Does vu1 have write access to SPRAM (presumably not)?
Not directly... But data from VIF1 can be DMAd to SPRAM
What is the machines physical address length (24bit?)/ memory wordsize(prob. 64bit as the caches)?
Physical address length is 32bits. Word length is also 32bits. As for the caches, the line size is 64 bytes.
having a 3.2GB/sec memory sub-system on a 2GB/sec bus seems to be a strange design desicion,
Having a little extra memory bandwidth just helps to assure data can be queued up as quickly as possible when bus arbitration causes additional latency.
as all kinds of other data(e.g. IPU --> GIF, SPRAM --> VU1) also have to use that pipe, esp. when taking into consideration the near absence of caches in EE.
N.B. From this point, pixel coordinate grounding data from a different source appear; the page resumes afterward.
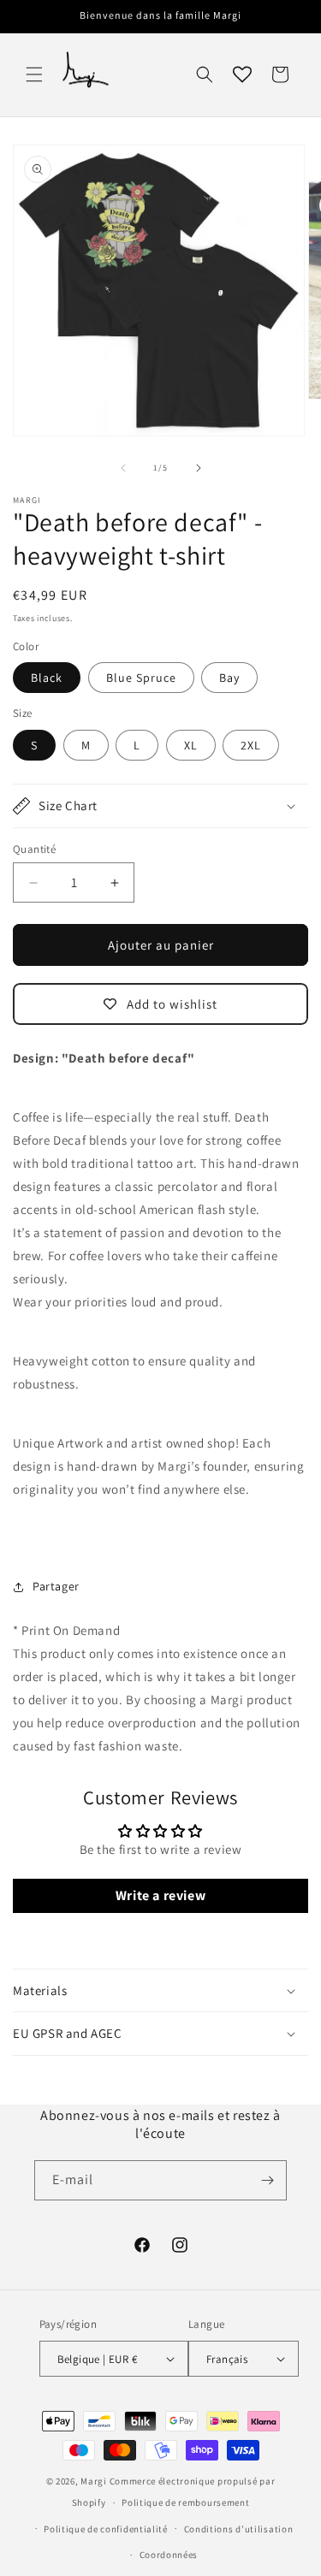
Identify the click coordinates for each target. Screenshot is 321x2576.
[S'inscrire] (267, 2180)
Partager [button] (56, 1586)
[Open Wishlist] (242, 74)
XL (191, 745)
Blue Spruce (141, 677)
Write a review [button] (160, 1895)
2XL (251, 745)
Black (46, 677)
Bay (229, 677)
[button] (34, 74)
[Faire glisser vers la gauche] (123, 468)
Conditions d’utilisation (239, 2529)
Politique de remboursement (185, 2502)
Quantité (34, 849)
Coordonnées (169, 2555)
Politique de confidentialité (106, 2529)
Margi (93, 2481)
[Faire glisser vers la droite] (198, 468)
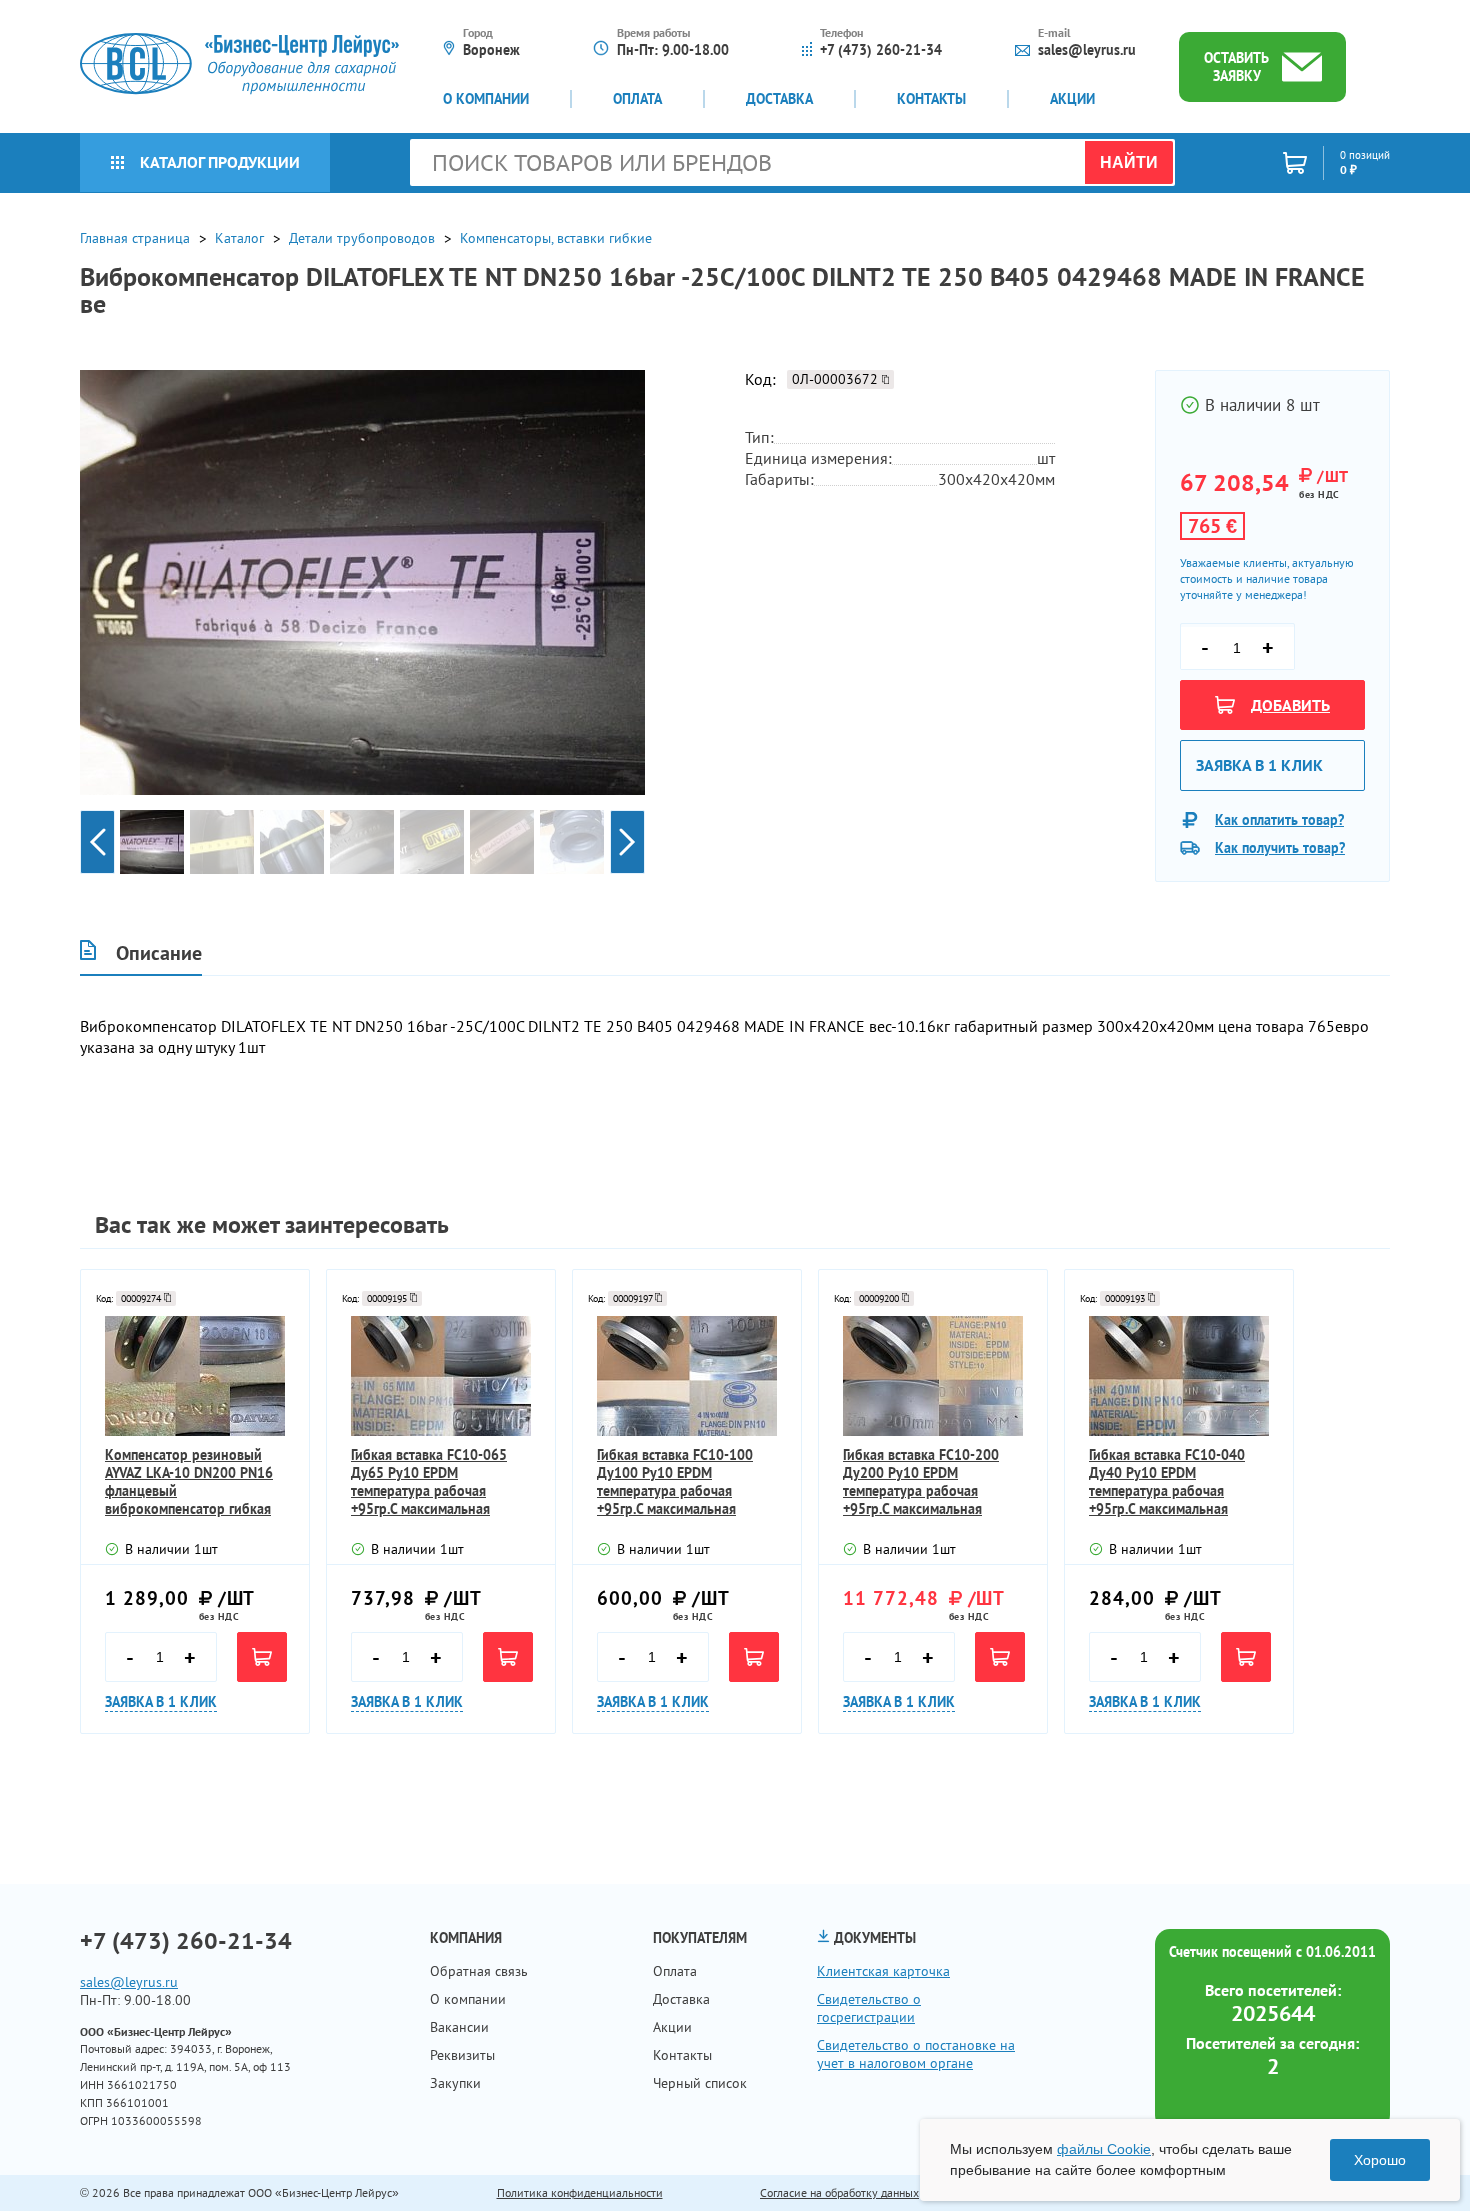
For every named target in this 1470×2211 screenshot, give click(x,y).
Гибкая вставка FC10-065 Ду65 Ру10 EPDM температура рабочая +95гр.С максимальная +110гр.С (429, 1482)
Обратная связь (479, 1971)
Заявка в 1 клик (1259, 765)
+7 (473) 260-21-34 (881, 50)
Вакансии (459, 2027)
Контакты (931, 99)
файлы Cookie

Near absence? There's like 7 caches on-chip (80KB). Since many of the execution resources are rather discrete it makes sense to have cache pools distributed so each device can operate on data without fighting over the bus.
So what is the actual latency?
Max row access is 45ns, a transfer of 2 bytes per/beat (1.25ns) or a qword (16 bytes) every 10ns, and it takes 4 bus cycles (8 CPU) to fill a cacheline (4 qwords)...
Interesting. Though dual processor anything changes the latency.
Not necessarily, if you're talking latency to the CPU. When processing data on several processors with a high locality of reference, good cache snooping can kill a lot of latency. Of course on point to point topologies, it doesn't really work.
It also most likely has similar optimizations as a GeForce video card or any other non-expandable memory bus would have -- like PS2, since it is non-expandable, I bet you can run the timings much tighter than on a real PC.
It's a wee bit more complex than that. It doesn't have much to do with expandability (well yeah in the case of Rambus it does, but not so much with DDR-RAM).
The thing is there is no N-bridge controller to reach out of the chip to fetch memory addresses.
Also, controller optimizations that work for a GeForce don't necessarily translate well to a CPU. It works for a GeForce because that's the only device it has to work with, so you can tweak the memory controller for wide alignments for blitting large tracts of predicated data around. However the XGPU has to provide support for not only the GPU portion of itself, but also MCPX and the CPU, each with their own demands. This can make itself visible with regards to address granularity for one (think cache pollution).